Ryongch'ŏn County is a kun (county) in North P'yŏngan province, North Korea, at the mouth of the Yalu River. The county seat is Ryongch'ŏn-ŭp, about 20 km from the border with China. The area has a reported population of 27,000 and is a centre of chemical and metalworking production.
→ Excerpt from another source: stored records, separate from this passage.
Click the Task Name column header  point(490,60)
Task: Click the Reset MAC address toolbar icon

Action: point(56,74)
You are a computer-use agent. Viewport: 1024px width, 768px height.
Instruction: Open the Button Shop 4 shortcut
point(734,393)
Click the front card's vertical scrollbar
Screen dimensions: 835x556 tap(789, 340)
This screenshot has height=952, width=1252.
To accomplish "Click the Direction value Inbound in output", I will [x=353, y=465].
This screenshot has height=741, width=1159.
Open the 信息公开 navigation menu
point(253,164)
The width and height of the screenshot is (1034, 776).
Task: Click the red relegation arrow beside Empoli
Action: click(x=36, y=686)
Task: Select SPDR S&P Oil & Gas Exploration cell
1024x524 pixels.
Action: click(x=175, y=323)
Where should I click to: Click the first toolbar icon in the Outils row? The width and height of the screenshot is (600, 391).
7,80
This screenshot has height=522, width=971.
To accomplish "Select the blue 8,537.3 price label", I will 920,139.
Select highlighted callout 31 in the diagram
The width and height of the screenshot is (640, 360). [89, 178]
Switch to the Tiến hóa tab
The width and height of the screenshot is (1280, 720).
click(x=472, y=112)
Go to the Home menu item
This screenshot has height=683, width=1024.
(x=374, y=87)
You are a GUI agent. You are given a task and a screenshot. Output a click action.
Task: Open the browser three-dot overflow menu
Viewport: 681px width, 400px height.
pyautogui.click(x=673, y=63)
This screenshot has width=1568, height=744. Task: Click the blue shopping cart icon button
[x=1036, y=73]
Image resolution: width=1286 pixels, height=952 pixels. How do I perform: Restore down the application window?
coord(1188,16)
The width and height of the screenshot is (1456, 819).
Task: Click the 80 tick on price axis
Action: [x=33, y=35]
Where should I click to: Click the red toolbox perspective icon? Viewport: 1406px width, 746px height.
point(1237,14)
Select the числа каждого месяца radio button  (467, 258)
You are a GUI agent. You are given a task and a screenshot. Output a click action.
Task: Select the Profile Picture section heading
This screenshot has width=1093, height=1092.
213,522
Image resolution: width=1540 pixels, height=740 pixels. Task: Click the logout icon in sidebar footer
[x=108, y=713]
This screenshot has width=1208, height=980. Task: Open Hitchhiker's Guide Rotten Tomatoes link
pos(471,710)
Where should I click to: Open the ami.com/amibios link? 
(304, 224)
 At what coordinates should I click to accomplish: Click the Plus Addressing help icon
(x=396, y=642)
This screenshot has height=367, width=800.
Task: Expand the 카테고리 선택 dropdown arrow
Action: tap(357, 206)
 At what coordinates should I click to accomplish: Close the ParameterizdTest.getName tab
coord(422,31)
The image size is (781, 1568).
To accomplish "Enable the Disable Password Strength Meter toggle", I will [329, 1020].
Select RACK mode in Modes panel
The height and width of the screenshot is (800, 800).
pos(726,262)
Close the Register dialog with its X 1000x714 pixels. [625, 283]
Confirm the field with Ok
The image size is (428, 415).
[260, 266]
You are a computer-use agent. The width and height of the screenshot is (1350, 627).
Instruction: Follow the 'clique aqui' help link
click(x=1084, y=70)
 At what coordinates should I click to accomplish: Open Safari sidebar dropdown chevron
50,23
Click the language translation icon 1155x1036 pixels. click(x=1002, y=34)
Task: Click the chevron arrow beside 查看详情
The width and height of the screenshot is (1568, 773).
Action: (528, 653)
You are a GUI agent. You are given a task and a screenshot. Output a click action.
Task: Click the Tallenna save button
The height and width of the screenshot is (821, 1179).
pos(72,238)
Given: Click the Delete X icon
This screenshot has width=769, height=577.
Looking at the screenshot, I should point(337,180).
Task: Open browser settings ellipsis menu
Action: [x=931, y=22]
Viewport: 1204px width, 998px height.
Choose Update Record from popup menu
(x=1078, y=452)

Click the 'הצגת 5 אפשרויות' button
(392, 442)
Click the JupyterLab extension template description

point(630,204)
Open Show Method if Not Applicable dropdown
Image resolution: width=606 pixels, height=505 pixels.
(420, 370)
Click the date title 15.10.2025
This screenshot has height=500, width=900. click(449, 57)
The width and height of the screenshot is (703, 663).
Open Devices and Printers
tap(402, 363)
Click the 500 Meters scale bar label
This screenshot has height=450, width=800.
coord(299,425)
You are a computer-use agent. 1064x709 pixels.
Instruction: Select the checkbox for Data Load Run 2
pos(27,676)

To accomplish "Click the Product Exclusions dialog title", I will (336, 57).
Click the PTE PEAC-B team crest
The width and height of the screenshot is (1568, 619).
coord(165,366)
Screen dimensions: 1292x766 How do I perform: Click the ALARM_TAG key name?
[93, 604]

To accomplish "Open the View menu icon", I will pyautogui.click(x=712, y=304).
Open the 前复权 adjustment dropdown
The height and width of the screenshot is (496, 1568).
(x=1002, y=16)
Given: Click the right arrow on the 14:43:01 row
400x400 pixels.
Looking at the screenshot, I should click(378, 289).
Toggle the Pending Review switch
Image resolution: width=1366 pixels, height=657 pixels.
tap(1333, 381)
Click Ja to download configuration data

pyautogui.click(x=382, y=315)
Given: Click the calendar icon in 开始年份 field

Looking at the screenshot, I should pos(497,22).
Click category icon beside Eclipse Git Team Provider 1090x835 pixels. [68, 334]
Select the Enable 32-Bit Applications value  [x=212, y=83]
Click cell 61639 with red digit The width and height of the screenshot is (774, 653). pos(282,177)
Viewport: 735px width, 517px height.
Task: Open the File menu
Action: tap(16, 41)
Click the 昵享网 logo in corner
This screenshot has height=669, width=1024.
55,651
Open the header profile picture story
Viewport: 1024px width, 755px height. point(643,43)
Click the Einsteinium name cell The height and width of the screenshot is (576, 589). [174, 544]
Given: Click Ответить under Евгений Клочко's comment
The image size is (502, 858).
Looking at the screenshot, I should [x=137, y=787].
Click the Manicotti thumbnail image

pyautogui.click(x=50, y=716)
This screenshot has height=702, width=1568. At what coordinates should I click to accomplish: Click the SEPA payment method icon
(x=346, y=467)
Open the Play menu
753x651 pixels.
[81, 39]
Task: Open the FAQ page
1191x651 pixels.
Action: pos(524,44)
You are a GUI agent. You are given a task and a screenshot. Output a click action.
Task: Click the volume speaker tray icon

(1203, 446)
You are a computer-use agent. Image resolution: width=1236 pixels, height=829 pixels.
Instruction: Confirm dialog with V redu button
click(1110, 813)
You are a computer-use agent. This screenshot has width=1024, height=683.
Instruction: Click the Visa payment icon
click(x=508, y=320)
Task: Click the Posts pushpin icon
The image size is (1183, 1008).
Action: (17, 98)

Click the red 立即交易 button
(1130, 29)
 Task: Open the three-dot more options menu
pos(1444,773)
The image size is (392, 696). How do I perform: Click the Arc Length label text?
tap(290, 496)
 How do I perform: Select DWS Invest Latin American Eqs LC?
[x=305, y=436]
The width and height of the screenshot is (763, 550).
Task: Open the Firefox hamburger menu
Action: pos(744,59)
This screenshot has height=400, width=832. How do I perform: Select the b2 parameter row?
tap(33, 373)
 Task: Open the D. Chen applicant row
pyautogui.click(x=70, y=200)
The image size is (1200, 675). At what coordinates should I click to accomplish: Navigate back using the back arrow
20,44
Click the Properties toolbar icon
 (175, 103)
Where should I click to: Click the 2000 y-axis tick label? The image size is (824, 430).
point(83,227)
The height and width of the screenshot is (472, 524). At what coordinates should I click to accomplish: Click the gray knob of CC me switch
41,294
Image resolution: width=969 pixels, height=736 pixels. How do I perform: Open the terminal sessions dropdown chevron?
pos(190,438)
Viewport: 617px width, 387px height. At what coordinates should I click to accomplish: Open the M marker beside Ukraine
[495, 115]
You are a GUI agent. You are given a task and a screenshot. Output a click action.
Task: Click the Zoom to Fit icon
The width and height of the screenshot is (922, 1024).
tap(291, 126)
==Administrative divisions==
Ryongch'ŏn county is divided into 1 ŭp (town), 3 rodongjagu (workers' districts) and 19 ri (villages):
| *Ryongch'ŏn-ŭp (룡천읍) *Pukchung-rodongjagu (북중로동자구) *Ryongamp'o-rodongjagu (룡암포로동자구) *Sinhŭng-rodongjagu (진흥로동자구) *Changsal-li (장산리) *Hwahŭng-ri (학흥리) *Inhŭng-ri (인흥리) *Kyŏn'il-li (견일리) *Ohŭng-ri (오흥리) *Ryongsong-ri (룡송리) *Ryongyŏl-li (룡연리) *Sandu-ri (산두리) | *Sibung-ri (시북리) *Sin'am-ri (신암리) *Sŏsŏng-ri (서석리) *Ssanghang-ri (쌍학리) *Ssangryong-ri (쌍룡리) *Susŏng-ri (수성리) *Tŏkhŭng-ri (덕흥리) *Tŏksŭng-ri (덕승리) *Tongha-ri (동하리) *Tongsil-li (동신리) *Yangsŏ-ri (양서리) |

==Transport==
The P'yŏngŭi line of the Korean State Railway, running between China and P'yŏngyang runs through Ryongchŏn and is served by several stations, including in Ryongch'ŏn-ŭp. It is the busiest line in the country, crossing the border in nearby Sinŭiju, North Korea to Dandong, China.

===Ryongch'ŏn disaster===
On 22 April 2004, the town suffered a major disaster when a flammable cargo exploded at the town's railway station, causing many deaths and much destruction, known as the Ryongch'ŏn disaster.

==Protests==
In February 2011, the area and others in North P'yŏngan had rare protests, of a few score of people, calling for adequate provision of rice and power. At the time, news of the Arab Spring was spreading via Chinese TV channels and phone calls with defectors.